◆ ЗАДАНИЯ:
A) Обнови фрагмент комментария к переводу Анненского: перепиши всё от «В том же заседании» вниз до «к тексту 55.», поставив «доклад» вместо «реферат».
B) Чью статью, по словам Ернштедта в комментарии к переводу Анненского, оказалось еще неудобнее отложить?
C) Продолжи комментарий к переводу Анненского с того места, где он заканчивается.

◆ ИСТОЧНИК:
------------------------------------------------------------

3 Речь идет о переводе из Вакхилида, который вскоре был Ернштедтом опубликован: Анненский И. Юные жертвы или Фесей Вакхилида // ЖМНП. 1898. Ч. CCCXVII. Май. Паг. 5. С. 54-57, ССКФ. 1898. СПб.: Тип. В. С. Балашева и Ко,1898. Вып. II. С. 54-57. (Извлечено из ЖМНП за 1898 г.).
4 Очевидно, речь идет о чтении ‘Фесея’ в заседании С.-Петербургского отделения Общества классической филологии и педагогики 11 марта 1898 г.: ‘И. Ф. Анненский прочел свой стихотворный перевод наилучше сохранившегося из найденных и публикованных Кенионом стихотворений под заглавием ‘Юные жертвы или Фесей» (Лютер Ф. А. Краткий отчет о деятельности Общества классической филологии и педагогики в С.-Петербурге за 1897/8 уч. год // ФО. 1898. Т. XV. Кн. 1. Паг. 1. С. 69. Без подписи).
В том же заседании Зелинский прочитал реферат ‘о той же балладе Вакхилида’ (Там же), впоследствии опубликованный и содержащий высокую оценку перевода Анненского (см.: Зелинский Ф. Венец Амфитриты в балладе Вакхилида // ФО. 1898. Т. XIV. Кн. 1. Паг. 1. С. 7). См. также прим. 6 к тексту 55.
5 В архиве Анненского сохранилось ответное письмо Ернштедта (печатается по автографу: РГАЛИ. Ф. 6. Оп. 1. No 323. Л. 2-3об.):

С.-Пб. 23 Марта 1898

Многоуважаемый Иннокентий Федорович.

Я пред Вами несколько виноват: побудил поторопиться с послесловием, а, получив его, отложил до следующего месяца. Получил я его немного поздно, другая статья уже была набрана. Но не это, собственно, склонило меня окончательно к отложению, а то обстоятельство, что отложить другую статью, Б. В. Фармаковского, оказалось еще более неудобным. Статья Фармаковского трактует о памятниках искусства, имеющих отношение к XVII стихотворению Вакхилида, той же темы коснулся Роберт в новейшей книжке Hermes’a. Фармаковский уехал и статью свою переделать, приняв во внимание работу Роберта, не может. Остается поторопиться печатанием, чтобы оправдать печатание статьи.
Надеюсь, Иннокентий Федорович, что Вы при таких условиях в претензии на меня не будете. Впрочем, нет худа без добра. Отложив послесловие, мы могли бы обратить его, для отдельных оттисков, в предисловие, с отдельною пагинацией римскими цифрами. Qu’en ditesvous? <Что Вы об этом скажете? (фр.)>
Очень Вам благодарен за сообщение Вашего перевода того же XVII стихотв<орения> Вакхилида. На мой взгляд, он отличается тою же свежестью и силой, что и другие Ваши переводы. Можно ли требовать ‘точности’ от стихотворного перевода, тем более при помянутых сейчас свойствах его? По-моему, достаточно в этом отношении, если нигде не проявляется непонимание подлинника. Относительно целесообразности перемены во 2-ой строфе можно спорить. Все-таки вы ведь переводите, а не сочиняете!

------------------------------------------------------------

◆ ИСХОДНЫЕ ДАННЫЕ:
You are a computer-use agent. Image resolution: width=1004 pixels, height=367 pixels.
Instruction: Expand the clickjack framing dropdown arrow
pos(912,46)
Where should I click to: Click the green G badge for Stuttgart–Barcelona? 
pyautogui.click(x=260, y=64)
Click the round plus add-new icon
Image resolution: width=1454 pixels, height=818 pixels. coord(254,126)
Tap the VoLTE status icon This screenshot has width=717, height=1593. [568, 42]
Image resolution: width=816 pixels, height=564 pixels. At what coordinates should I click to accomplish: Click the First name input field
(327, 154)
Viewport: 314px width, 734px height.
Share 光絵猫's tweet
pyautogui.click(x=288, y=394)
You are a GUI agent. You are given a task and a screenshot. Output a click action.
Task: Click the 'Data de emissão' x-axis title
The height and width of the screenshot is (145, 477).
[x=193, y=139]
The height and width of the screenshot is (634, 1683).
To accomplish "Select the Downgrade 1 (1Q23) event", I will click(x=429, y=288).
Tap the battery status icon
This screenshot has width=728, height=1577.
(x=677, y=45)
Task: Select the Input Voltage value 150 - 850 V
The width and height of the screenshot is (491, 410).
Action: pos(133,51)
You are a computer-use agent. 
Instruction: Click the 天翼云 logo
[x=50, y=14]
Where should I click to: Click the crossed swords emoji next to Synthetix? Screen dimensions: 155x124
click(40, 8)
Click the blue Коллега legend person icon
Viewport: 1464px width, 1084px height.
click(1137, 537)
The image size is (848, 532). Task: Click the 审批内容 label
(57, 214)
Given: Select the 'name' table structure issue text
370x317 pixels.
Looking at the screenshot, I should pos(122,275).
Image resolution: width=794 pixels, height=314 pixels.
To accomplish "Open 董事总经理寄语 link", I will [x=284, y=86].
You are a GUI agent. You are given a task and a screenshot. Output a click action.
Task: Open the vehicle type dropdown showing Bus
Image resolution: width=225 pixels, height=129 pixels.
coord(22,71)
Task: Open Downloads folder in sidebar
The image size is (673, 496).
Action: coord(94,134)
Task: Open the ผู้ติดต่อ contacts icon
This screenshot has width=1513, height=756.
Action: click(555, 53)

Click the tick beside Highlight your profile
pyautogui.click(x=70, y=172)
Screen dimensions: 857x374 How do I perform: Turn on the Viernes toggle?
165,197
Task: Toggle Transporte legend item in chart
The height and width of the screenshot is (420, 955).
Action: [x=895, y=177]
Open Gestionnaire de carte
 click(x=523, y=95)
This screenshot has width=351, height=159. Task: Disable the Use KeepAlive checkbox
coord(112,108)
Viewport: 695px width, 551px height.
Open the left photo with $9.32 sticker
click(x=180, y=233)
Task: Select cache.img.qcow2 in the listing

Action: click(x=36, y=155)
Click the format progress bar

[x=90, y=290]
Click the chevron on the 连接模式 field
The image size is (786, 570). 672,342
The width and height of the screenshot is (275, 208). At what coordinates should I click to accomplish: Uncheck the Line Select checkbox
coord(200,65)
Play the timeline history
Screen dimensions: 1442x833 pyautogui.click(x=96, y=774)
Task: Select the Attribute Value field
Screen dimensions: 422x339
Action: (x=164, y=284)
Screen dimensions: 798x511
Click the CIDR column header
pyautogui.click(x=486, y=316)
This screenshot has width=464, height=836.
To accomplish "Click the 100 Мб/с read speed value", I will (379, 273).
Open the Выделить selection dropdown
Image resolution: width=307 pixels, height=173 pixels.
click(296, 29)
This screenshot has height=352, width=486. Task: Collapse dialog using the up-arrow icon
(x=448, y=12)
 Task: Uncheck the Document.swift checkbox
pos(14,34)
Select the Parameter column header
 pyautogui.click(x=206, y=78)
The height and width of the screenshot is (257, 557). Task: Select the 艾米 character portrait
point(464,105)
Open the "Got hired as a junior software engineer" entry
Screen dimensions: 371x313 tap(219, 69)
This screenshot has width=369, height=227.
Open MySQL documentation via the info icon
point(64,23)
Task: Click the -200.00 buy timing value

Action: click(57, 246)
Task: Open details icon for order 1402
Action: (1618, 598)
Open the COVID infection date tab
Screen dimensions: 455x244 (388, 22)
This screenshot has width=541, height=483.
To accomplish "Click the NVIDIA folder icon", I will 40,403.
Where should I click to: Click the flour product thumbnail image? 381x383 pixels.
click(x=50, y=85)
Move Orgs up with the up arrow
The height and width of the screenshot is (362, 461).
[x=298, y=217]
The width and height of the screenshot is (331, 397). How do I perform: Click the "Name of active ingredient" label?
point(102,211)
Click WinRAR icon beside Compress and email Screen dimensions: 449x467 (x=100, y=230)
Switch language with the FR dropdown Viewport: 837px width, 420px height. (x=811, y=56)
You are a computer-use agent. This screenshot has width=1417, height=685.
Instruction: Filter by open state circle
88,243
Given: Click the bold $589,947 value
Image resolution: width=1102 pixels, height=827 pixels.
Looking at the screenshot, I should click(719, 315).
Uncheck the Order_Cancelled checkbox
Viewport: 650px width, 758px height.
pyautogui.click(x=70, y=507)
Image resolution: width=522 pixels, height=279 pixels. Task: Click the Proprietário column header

------------------------------------------------------------

◆ ОТВЕТЫ:
A)
В том же заседании Зелинский прочитал доклад ‘о той же балладе Вакхилида’ (Там же), впоследствии опубликованный и содержащий высокую оценку перевода Анненского (см.: Зелинский Ф. Венец Амфитриты в балладе Вакхилида // ФО. 1898. Т. XIV. Кн. 1. Паг. 1. С. 7). См. также прим. 6 к тексту 55.

B) Статью Б. В. Фармаковского.

C)
Не согласитесь ли Вы пожаловать в Музей вечерком в среду на страстной? Если страстная для занятий языческой поэзией не годится, то мы можем, конечно, отложить следующее наше собрание до фоминой.

Душевно преданный Вам
В. Ернштедт

В начале письма Ернштедта речь идет о следующей работе: Фармаковский Б. Вакхилид и аттическое искусство V века: (К XVII стихотворению Вакхилида ‘Молодежь и Фисей’) // ЖМНП. Ч. CCCXVI. Апрель. Паг. 5. С. 28-34, Ч. CCCXVII. Май. Паг. 5. С. 35-53. Публикация эта включала в себя и прозаический перевод упомянутого стихотворения Вакхилида (см.: С. 32-33). К статье было сделано следующее примечание: ‘[Считаем нелишним заметить, что статья Б. В. Фармаковского уже набиралась, и притом в отсутствии автора, когда в 1-ой книжке XXIII тома Hermes’a появилась статья проф. К. Роберта ‘Theseus und Meleagros bei Bakchylides’. Прим. ред.]’ (С. 28).
Говоря о ‘перемене во 2-й строфе’, Ернштедт, очевидно, имел в виду нарушение единства строфичности, свойственного подлиннику. Анненским различные части дифирамба Вакхилида переведены с использованием разных стихотворных размеров. Ср., в частности, начальные строки ‘Строфы I’
Волны грудью синей рассекая,
Море критское триэра пробегала.
А на ней к угрозам равнодушный
Плыл Фесей и светлые красою
Семь юниц, семь юных ионийцев… (С. 54)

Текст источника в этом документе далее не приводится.